PROBLEM DESCRIPTION: Copy the listing from the line with "make (197, 593)" up to and including the line with "offer (1974, 1167)", switching "glitter" to "sparkle" and keeping everything else the same.

ENTRIES SHOWN:

>> begin

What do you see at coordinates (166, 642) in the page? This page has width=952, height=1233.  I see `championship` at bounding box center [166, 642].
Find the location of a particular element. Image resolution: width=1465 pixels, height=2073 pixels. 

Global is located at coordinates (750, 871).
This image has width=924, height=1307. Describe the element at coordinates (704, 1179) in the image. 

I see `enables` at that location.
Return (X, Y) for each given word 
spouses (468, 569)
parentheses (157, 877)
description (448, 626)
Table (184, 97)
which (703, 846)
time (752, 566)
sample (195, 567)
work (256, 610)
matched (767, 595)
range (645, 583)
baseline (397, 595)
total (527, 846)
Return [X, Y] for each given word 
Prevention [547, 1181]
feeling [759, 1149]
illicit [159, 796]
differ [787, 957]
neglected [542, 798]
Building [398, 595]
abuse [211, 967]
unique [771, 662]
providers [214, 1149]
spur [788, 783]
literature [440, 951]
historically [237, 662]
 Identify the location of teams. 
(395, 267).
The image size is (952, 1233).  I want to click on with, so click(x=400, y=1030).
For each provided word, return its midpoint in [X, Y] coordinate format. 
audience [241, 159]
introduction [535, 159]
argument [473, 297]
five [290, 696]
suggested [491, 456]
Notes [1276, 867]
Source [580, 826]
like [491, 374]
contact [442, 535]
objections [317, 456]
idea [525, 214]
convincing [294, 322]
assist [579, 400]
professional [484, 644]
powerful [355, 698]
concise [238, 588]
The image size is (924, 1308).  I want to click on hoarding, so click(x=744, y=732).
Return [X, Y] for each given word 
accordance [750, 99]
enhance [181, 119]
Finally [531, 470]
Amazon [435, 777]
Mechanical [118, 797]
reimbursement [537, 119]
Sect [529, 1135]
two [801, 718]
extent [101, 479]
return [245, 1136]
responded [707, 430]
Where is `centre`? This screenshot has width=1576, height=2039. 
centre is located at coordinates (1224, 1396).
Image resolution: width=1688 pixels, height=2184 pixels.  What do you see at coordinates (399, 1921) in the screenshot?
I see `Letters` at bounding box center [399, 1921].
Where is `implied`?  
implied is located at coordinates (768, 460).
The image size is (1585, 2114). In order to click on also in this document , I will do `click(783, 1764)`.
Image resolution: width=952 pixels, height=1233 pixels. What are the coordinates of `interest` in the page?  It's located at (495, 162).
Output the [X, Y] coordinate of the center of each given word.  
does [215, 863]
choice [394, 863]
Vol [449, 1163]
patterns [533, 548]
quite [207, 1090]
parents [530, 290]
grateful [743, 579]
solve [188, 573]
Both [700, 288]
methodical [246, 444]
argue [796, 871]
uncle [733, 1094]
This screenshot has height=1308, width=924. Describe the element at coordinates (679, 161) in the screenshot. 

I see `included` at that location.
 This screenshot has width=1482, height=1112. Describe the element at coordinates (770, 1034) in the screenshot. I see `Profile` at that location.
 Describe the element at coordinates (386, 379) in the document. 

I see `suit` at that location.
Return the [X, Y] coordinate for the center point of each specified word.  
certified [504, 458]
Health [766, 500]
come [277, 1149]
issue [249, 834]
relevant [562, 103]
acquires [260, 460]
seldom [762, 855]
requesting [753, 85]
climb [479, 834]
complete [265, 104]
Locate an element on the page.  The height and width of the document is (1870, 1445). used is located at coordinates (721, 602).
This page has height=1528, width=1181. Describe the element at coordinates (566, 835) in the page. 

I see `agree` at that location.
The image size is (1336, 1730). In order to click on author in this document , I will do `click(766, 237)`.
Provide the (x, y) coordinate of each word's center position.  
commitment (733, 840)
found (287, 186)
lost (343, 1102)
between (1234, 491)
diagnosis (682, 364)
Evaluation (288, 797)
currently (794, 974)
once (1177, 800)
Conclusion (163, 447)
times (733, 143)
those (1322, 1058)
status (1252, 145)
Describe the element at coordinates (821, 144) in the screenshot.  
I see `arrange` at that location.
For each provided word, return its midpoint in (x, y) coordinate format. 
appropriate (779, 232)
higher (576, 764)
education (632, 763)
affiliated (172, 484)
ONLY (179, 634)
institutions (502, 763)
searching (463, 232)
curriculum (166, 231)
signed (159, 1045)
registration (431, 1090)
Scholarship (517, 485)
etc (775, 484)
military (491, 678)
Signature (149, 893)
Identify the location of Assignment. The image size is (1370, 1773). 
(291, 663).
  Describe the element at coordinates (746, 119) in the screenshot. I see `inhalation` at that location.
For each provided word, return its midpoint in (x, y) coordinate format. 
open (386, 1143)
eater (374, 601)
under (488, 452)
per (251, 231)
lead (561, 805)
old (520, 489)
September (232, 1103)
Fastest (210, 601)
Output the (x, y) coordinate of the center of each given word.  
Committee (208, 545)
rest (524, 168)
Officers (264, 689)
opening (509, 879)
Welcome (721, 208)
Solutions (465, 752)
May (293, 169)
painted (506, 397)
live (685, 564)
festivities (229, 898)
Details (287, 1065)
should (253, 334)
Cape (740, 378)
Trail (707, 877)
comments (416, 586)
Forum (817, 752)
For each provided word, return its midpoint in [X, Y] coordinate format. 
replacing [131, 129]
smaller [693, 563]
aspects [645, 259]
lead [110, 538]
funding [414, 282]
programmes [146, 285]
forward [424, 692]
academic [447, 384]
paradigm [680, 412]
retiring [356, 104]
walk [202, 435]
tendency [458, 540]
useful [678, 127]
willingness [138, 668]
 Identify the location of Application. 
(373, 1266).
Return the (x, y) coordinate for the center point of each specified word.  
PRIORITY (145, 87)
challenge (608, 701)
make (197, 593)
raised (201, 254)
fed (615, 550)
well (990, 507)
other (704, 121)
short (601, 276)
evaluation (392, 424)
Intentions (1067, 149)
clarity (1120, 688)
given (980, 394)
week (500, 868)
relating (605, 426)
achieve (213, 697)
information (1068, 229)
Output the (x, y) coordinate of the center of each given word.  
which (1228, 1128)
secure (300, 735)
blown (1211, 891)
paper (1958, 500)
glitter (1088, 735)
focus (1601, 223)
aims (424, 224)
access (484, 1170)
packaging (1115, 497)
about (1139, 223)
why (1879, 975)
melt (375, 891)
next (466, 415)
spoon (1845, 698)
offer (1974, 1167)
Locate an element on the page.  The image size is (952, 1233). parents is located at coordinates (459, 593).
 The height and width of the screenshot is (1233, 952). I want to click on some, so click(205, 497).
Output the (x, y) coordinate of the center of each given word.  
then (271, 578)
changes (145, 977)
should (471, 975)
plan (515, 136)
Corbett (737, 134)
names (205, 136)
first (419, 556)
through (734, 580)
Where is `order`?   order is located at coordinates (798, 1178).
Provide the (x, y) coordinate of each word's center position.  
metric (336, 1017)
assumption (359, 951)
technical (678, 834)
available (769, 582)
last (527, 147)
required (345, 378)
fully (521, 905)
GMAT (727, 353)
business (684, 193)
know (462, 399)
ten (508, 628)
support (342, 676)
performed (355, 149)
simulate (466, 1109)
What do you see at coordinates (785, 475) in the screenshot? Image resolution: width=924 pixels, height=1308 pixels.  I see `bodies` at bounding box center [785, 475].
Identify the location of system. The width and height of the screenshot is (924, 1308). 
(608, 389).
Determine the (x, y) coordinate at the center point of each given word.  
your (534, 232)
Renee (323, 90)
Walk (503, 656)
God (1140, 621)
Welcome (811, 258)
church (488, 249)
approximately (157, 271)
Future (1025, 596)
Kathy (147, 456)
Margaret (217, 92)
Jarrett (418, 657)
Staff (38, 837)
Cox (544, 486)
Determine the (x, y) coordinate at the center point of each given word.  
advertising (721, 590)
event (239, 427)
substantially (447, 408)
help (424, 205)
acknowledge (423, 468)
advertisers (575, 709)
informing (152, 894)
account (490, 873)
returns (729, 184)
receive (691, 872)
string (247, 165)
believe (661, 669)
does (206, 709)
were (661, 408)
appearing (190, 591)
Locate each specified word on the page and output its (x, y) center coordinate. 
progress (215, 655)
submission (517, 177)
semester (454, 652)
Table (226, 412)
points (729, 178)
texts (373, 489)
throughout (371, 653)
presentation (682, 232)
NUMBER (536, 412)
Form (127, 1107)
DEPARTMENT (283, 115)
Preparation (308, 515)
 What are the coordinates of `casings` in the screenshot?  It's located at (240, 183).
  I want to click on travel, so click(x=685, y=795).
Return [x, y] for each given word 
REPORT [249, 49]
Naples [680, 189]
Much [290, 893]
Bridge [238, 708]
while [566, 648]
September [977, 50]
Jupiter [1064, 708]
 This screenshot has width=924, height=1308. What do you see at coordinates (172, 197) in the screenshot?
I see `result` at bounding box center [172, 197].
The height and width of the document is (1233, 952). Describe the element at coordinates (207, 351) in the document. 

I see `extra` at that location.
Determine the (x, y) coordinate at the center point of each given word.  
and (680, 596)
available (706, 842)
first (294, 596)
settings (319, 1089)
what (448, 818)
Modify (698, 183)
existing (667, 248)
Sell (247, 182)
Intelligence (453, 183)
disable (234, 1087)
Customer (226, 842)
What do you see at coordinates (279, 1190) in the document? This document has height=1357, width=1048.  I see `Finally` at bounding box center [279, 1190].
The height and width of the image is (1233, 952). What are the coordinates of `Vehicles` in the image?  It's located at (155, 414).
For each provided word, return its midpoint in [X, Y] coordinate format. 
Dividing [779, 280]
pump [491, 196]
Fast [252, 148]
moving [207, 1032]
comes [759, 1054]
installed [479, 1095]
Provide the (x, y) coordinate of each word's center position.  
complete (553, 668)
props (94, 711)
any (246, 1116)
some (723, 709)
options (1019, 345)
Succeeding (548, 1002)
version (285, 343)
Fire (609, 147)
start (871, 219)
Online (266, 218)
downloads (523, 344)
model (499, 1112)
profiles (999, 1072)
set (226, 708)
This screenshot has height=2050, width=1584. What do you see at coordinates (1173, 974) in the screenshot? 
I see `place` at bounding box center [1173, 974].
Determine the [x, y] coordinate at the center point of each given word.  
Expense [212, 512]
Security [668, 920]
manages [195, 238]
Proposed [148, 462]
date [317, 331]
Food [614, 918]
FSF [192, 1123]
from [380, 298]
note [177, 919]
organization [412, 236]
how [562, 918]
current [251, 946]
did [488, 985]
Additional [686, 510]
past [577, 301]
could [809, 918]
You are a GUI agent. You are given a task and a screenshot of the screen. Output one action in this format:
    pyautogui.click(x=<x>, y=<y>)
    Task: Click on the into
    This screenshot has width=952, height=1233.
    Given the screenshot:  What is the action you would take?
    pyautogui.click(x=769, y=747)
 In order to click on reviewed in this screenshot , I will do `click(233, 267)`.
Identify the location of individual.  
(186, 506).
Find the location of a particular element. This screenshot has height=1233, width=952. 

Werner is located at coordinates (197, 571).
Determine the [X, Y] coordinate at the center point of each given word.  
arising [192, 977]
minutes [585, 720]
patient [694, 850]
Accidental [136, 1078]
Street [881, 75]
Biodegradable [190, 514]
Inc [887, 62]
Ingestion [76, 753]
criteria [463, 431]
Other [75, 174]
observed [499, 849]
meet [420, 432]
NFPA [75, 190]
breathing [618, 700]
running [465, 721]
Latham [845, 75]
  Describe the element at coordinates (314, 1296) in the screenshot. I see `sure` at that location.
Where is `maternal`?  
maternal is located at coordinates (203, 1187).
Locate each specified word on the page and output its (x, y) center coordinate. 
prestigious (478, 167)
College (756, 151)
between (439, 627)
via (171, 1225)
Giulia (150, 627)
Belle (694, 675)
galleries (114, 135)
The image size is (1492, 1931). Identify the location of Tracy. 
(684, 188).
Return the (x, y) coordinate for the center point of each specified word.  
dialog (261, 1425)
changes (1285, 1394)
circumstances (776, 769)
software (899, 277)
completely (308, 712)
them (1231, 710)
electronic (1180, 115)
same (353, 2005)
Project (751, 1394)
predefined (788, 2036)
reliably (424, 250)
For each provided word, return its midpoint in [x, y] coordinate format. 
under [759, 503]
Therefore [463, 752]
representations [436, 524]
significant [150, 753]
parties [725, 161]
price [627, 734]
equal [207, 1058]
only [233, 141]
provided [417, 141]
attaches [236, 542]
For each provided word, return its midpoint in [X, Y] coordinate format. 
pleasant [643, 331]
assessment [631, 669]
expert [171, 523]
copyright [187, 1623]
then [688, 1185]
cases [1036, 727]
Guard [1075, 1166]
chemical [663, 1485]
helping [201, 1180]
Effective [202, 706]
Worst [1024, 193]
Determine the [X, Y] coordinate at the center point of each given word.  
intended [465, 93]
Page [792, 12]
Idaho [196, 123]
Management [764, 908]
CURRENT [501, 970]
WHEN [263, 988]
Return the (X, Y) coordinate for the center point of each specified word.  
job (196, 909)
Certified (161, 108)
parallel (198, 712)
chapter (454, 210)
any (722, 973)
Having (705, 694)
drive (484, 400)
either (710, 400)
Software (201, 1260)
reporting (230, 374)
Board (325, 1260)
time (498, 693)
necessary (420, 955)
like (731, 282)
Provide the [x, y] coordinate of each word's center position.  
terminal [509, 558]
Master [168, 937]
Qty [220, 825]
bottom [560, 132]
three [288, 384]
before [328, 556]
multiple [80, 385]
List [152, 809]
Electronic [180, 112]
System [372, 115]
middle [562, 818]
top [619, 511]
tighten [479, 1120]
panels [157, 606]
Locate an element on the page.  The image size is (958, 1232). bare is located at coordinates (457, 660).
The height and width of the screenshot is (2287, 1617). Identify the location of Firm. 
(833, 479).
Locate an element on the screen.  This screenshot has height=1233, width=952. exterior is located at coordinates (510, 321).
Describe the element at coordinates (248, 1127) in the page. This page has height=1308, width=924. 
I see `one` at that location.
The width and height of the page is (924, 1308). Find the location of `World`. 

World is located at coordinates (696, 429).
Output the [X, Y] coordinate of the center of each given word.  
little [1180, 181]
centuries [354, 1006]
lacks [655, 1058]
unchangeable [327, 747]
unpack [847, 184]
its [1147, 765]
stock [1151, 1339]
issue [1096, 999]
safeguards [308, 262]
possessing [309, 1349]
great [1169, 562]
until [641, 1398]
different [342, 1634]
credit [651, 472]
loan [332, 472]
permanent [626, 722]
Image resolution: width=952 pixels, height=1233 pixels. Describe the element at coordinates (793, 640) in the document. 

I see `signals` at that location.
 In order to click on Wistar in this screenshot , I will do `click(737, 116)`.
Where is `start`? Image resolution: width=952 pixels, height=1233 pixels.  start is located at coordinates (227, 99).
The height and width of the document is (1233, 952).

>> end

SOLUTION BELOW:
make (197, 593)
raised (201, 254)
fed (615, 550)
well (990, 507)
other (704, 121)
short (601, 276)
evaluation (392, 424)
Intentions (1067, 149)
clarity (1120, 688)
given (980, 394)
week (500, 868)
relating (605, 426)
achieve (213, 697)
information (1068, 229)
Output the (x, y) coordinate of the center of each given word.  
which (1228, 1128)
secure (300, 735)
blown (1211, 891)
paper (1958, 500)
sparkle (1088, 735)
focus (1601, 223)
aims (424, 224)
access (484, 1170)
packaging (1115, 497)
about (1139, 223)
why (1879, 975)
melt (375, 891)
next (466, 415)
spoon (1845, 698)
offer (1974, 1167)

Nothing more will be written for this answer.